Enunciado: Dê seguimento à crônica sobre o professor que acusa os gibis americanos, retomando logo após a última frase.

Todo sujeito que odeia os Estados Unidos é como aquele bêbado chato, que sempre termina a noite reclamando da mesma coisa, seja do chefe chato ou da ex-namorada, do irmão que é o preferido em casa ou da programação da Globo. Não tem novidade, os argumentos são os mesmos, noite após noite, grade depois de grade. Mas, nos fins de 2001, encontrei um bem original.

Professor da UFPE naquele tempo (agora é aposentado), ele se sentou à mesa onde eu comia alguma besteira, apresentou-se com jeito de quem ensaiou a fala, disse que acompanhava o programa de TV que eu apresentava e sugeriu uma pauta. Diferente do que eu suspeitei no começo do papo, tinha nada com o atentado às Torres Gêmeas.

– Gibis! Ninguém se dá conta, mas os americanos vêm utilizando os gibis há tempos, são sua principal arma imperialista, porque nos pegam desarmados, desavisados, e fazem a cabeça das nossas crianças.

“Verdade”, eu respondi. Tenho esse péssimo cacoete, quando não estou interessado no papo, fico repetindo “verdade, verdade”. Ou seja, ao invés de uma fala que desestimule, eu incentivo ainda mais o cidadão. Esse foi o caso do paranóico professor, ele anoiteceu naquela teoria da conspiração, sem que eu pudesse fugir, porque esperava uma estagiária da TV ali, para lhe dar carona, e ela sequer tinha celular (é, faz tempo).

– Nossos pequenos brincam de mocinho e bandido americanos, não se interessam pela cultura de outros países, não assistem às aulas!

– Verdade.

–Mesmo quando o personagem é estudante, como o Peter Parker, termina cabulando aula. Como se prender um batedor de carteira fosse mais importante do que ter conhecimento. Ora, aquele ladrãozinho nem existiria, nem precisaria ser vencido pelo Homem-Aranha, se tivesse estudado.

– Verdade.

– Você já viu herói de gibi americano lendo um livro? Depois ainda querem dizer que esse tipo de revista é uma boa entrada no mundo da leitura. É como pensar que comprar álbum de figurinha da Copa do Mundo sirva para o menino sonhar em ser presidente de clube de futebol.

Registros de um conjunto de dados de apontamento
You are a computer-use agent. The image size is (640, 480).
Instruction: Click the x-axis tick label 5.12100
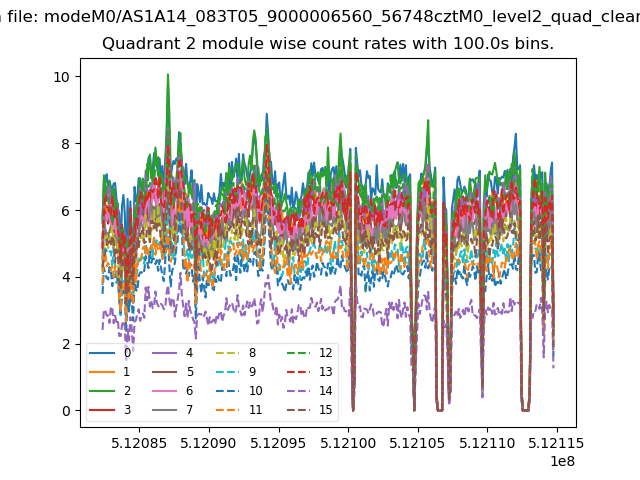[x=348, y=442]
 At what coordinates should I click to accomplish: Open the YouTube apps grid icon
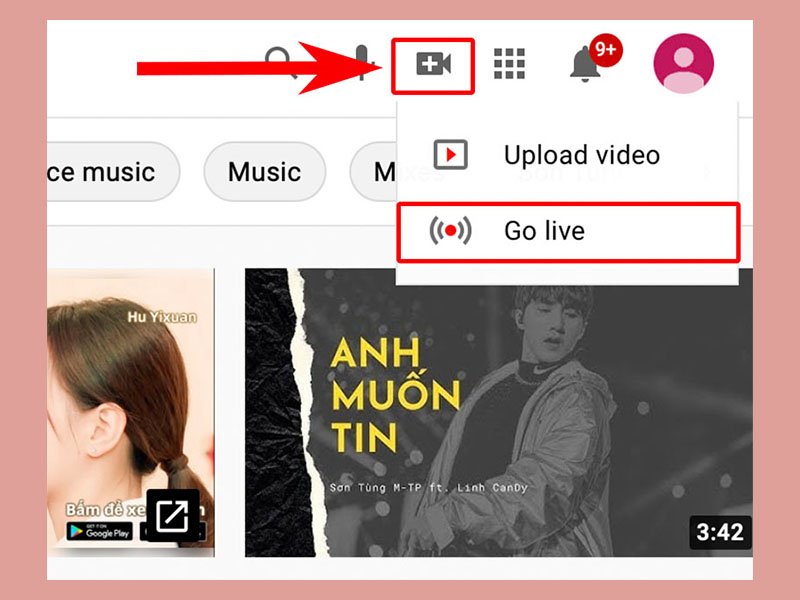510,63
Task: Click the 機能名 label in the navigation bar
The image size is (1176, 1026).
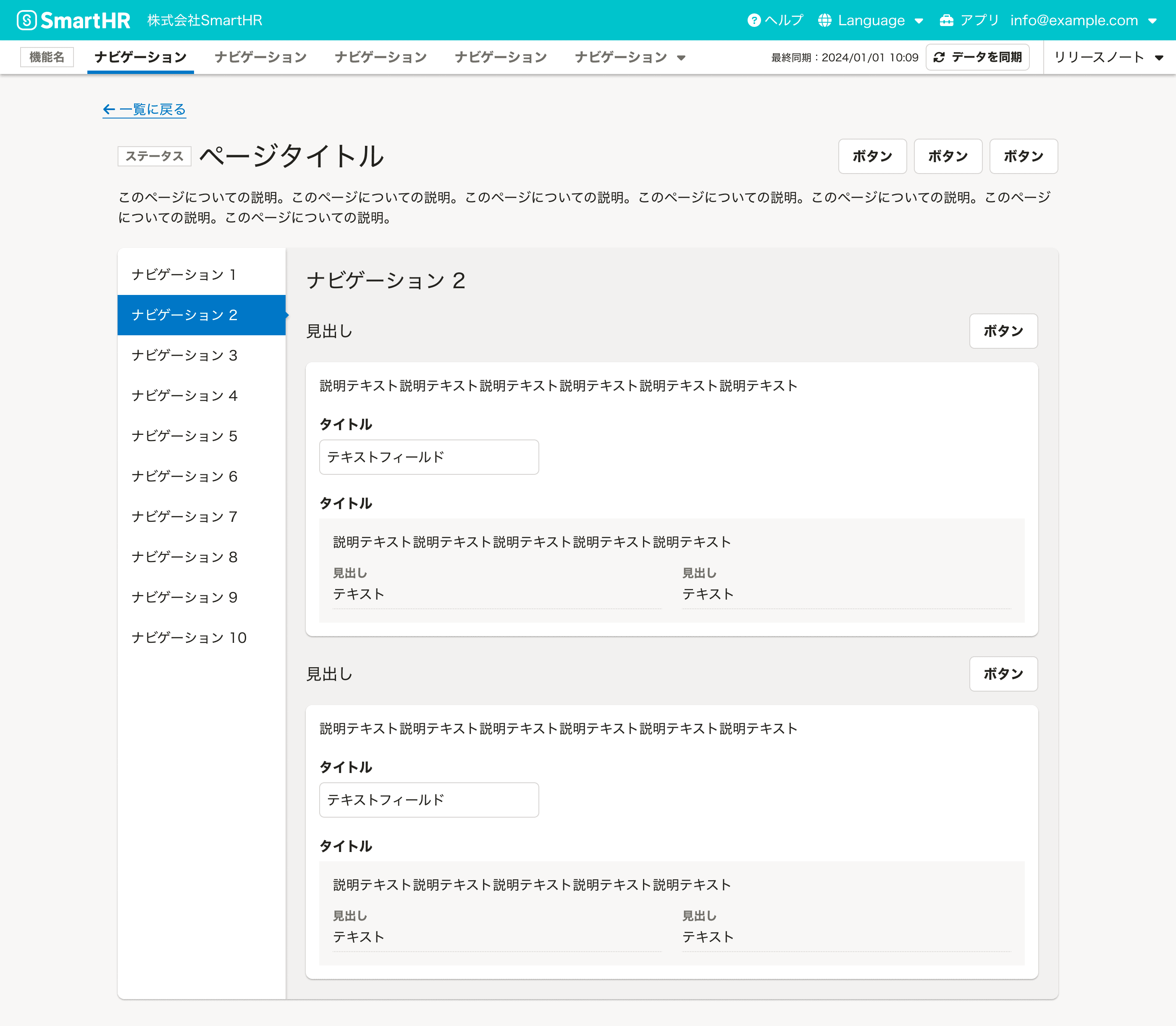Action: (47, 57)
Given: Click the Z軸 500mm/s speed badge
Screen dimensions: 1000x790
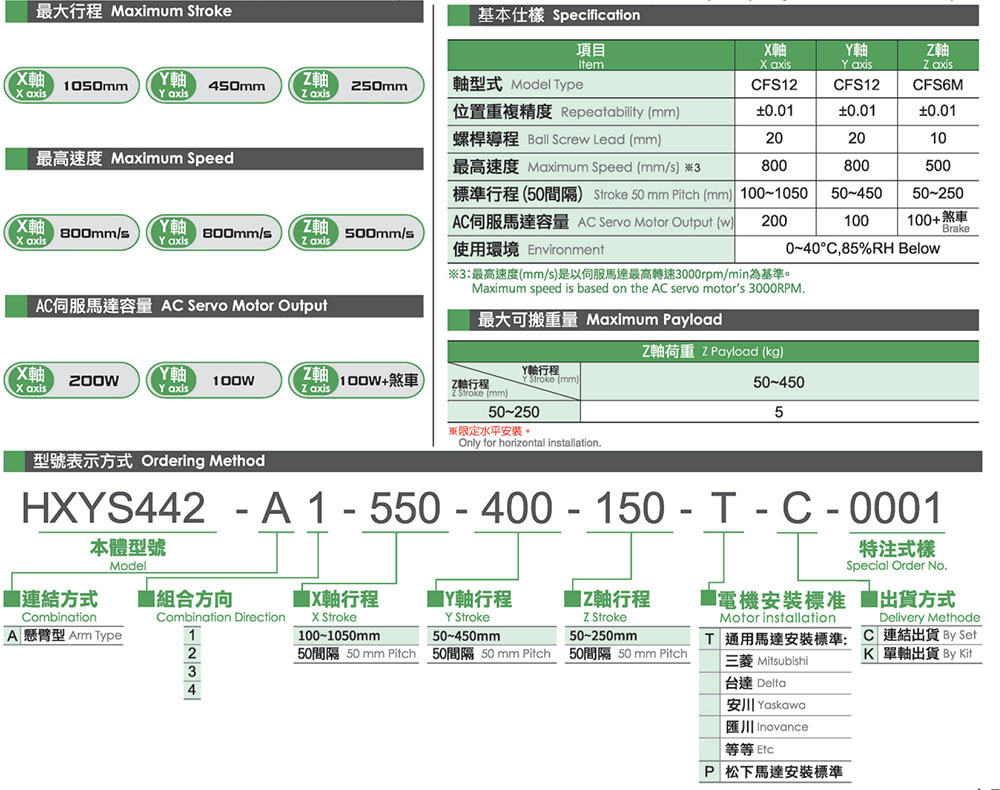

Resposta:
“Heim?”, pensei, começando realmente a me assustar. Porém, após estudar o que dizer, soltei:

– Verdade.

– É como imaginar que jogo de quebra-cabeças é convite à filosofia!

– Verdade (“Meu Deus!”).

– Que brincar de Lego instigue o moleque a ser arquiteto quando crescer!

– Verda... Ei, professor! E se eu disser que brincava de Lego e achava sim que seria legal construir prédios?

– Certo. Mas construiu algum? Ou virou cartola de seu clube? Tornou-se filósofo? Ou um grande leitor? – epa!

– Por que o senhor acha que não sou um grande leitor? Jornalistas, até os apresentadores de TV, também leem, professor.

– Cristiano... É verdade.

– E também fui leitor de gibis, muito, mas não me transformei em um bitolado.

– Verdade.

Lembrei daquele senhor antiamericano por dois motivos: os dez anos do atentado de 11 de setembro tomando conta da mídia durante a semana inteira, e um aluno meu, que estava reclamando porque já era domingo. “Veja o lado bom, amanhã teremos aula”, brinquei. E ele respondeu: “É verdade”.

Sempre gostei de ler crônicas por isso, mesmo assuntos banais, lembranças corriqueiras e aparentemente insignificantes como a paranóia daquela professor, podem dar um bom texto. Como este.

– Verdade.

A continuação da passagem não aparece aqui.